Penerapan Jaminan kesehatan nasional (JKN) yang dimanahkan pengelolaannya ke BPJS Kesehatan terus menuai kritik, mulai dari pelayanan yang tidak memuaskan, sampai puncaknya dengan rencana kenaikan iuran seluruh peserta JKN, baik PBI maupun non PBI. Kritisi berbagai pihak, termasuk Ketua Komisi IX DPR RI patut dicermati dengan baik, karena isi program JKN bukan barang baru mengingat sebelumnya sudah berjalan  dengan pola pengelolaan berbeda.

Salah satu alasan menaikkan iuran adalah ketidakcukupan dana yang dikelola BPJS Kesehatan dari iuran Pemerintah maupun peserta untuk membiayai seluruh pelayanan kesehatan di berbagai fasilitas kesehatan. Meminjam istilah asuransi,  rasio klaim yaitu perbandingan iuran dan biaya pelayanan kesehatan Program JKN telah melebihi 100%. Penyebab rasio klaim > 100% secara sederhana hanya 2 yaitu iuran terlalu kecil,  atau penggunaan tidak terkendali. Iuran terlalu kecil mungkin aibat salah prediksi risiko diawal program, sedangkan penggunaan tidak terkendali terjadi akibat sehingga walaupun ketidakmampuan pengelola (BPJS kesehatan) mengendalikan risiko, sehingga terjadi overutilisasi dan inefisiensi dari biaya pelayanan kesehatan yang dibayarkan.

Saat ini, informasi yang kita terima dari BPJS Kesehatan dan Pemerintah melalui berbagai pemberiataan, penyebab rasio klaim > 100% adalah serapan biaya oleh peserta mandiri yang melebihi iuran yang dibayarkan kelompok peserta tersebut. Patut dicermati lebih mendalam, apakah peserta yang jumlahnya hanya sekitar 9% dari dari seluruh peserta JKN  memang  menyumbang biaya sangat besar sehingga menyebabkan rasio klaim> 100%. Bagaimana dengan kelompok peserta PBI yang peserta aktifnya dan penerima kartu lebih kecil dari jumlah terdaftar? Bagaimana dengan peserta non PBI ex Askes dan Jamsostek yang selama dikelola oleh PT. Askes (Persero) dan PT. Jamsostek (persero), justru dapat menyumbang laba dan deviden kepada Negara? Apa yang salah dengan risiko mereka?
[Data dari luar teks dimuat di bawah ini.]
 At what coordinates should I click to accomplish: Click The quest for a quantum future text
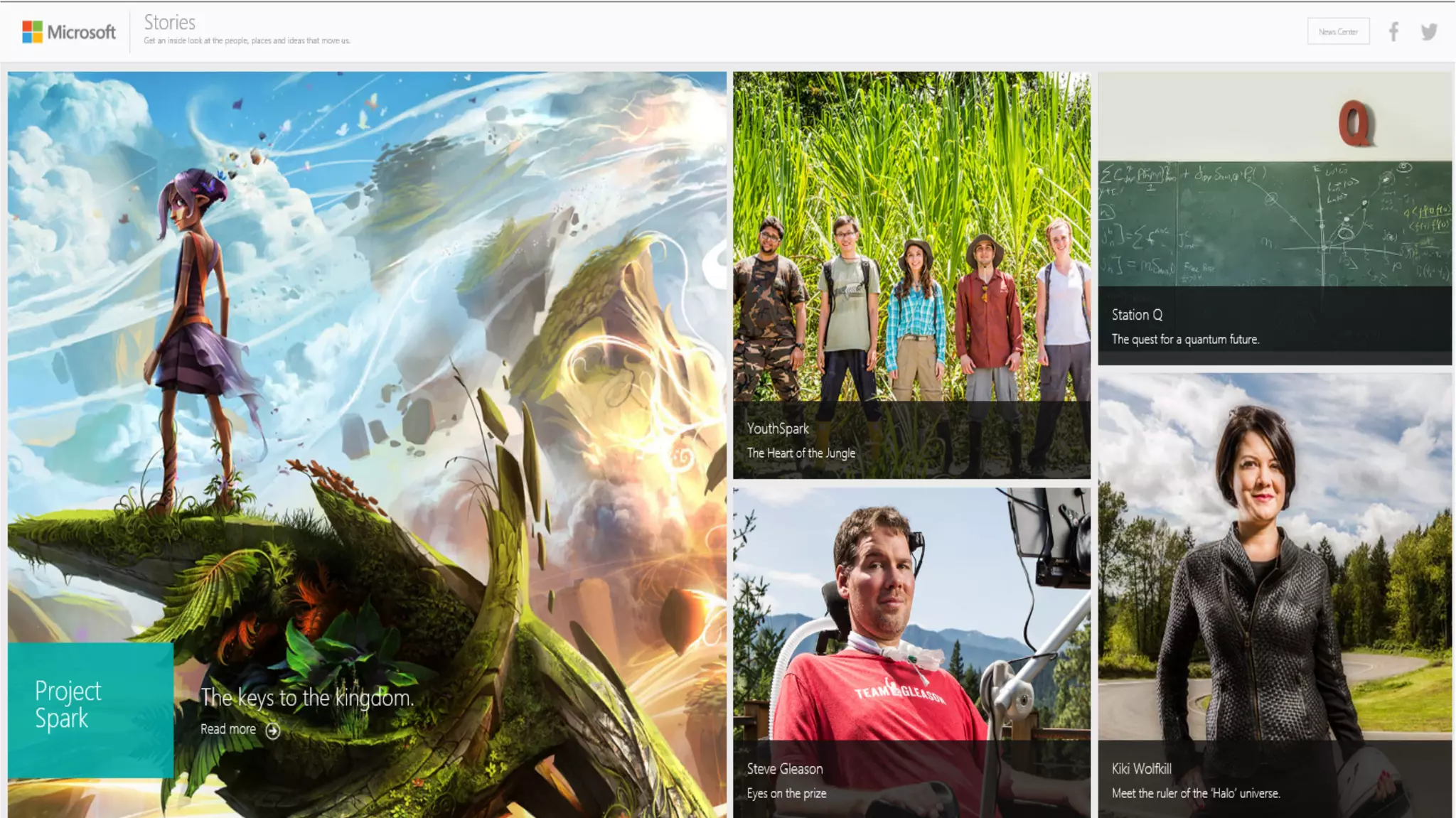(x=1185, y=340)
Jika cara pembayaran ke fasilitas kesehatan yang ditengarai ikut menyebabkan buruknya rasio klaim, maka perlu dievaluasi efektivitas INA CBGs dan kapitasi sebagai pola pembayaran yang menjaga keberlangsungan Program JKN tersebut. Pada tabel berikut terlihat bahwa pembayaran dengan pola sebelum INA CBGs terbukti mampu mengendalikan risiko selama berpuluh tahun dengan pola pengendalian oleh pengelola sebelumnya.
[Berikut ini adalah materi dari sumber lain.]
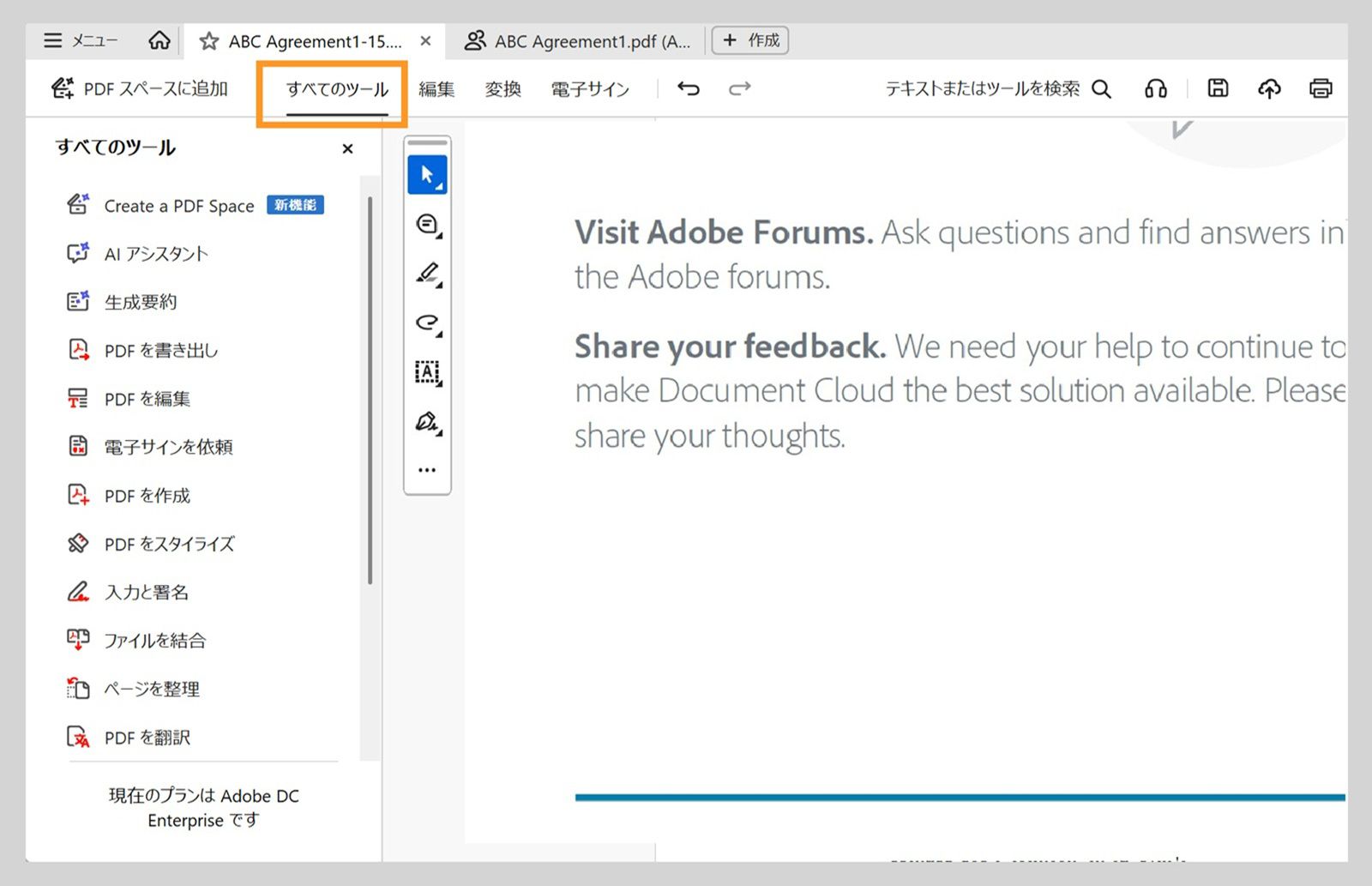Open the 変換 menu
The image size is (1372, 886).
coord(502,88)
[caption caption="Tabel1. Perbandingan rasio klaim program jaminan social bidang kesehatan sebelum JKN"][/caption]

 

Tabel diatas menunjukkan bukan disain program atau sistem pelayanan yang menjadi kunci kerumitan pengendalian biaya, namun kemampuan pengelola untuk melakukan pengelolaan terhadap 150 juta peserta yang bisa jadi melebihi ambang kemampuan pengelolaan secara efektif. Tabel tersebut belum memperlihatkan kepuasan peserta, karena jika dilakukan survey secara jujur dan metode yang benar, akan terlihat bahwa kepuasan peserta ex Akses dan Jamsostek jauh menurun sejak dikelola oleh BPJS Kesehatan, walaupun BPJS Kesehatan isinya adalah ex PT. Askes (persero)
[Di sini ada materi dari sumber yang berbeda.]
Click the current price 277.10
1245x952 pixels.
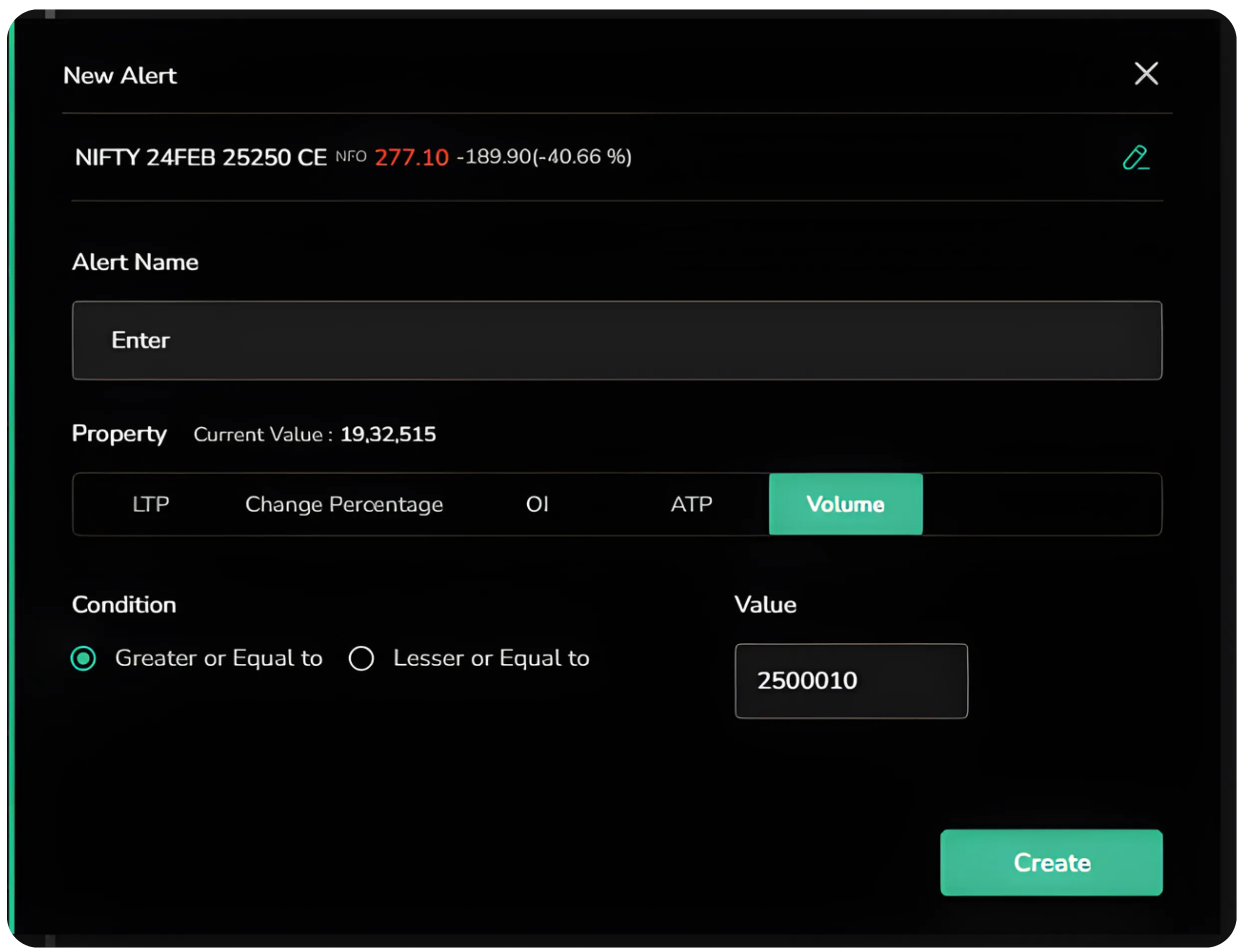click(x=411, y=158)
Demo dokter beberapa waktu lalu menuntut perbaikan regulasi JKN yang dianggap tidak memanusiakan tenaga kesehatan patut dilihat sebagai masukan penting bagi Pemerintah sebagai regulator. Saat ini pembayaran kapitasi ke FKTP tidak banyak berbeda dengan nilai kapitasi yang dibayarkan oleh PT. Askes (Persero) dan PT. Jamsostek (Persero). Perubahan drastis justru terjadi di Puskesmas perkotaan yang mengalami peningkatan penerimaan iuran kapitasi sampai Rp. 700 juta per bulan, karena peserta terdaftar mencapai 120 ribu. Jasa medis yang diterima dokter di RS juga tidak transparan, berbagai sistem yang diberlakukan saat ini mulai dari remunerasi di RS besar, sampai gaji dengan insentif kecil di RS tipe kecil, belum sepenuhnya dipahami dengan baik, Dokter tidak menutut pembayaran tinggi atau besar, melainkan wajar dan jelas aturan mainnya. Begitu pula penerapan untuk  tenaga kesehatan lain.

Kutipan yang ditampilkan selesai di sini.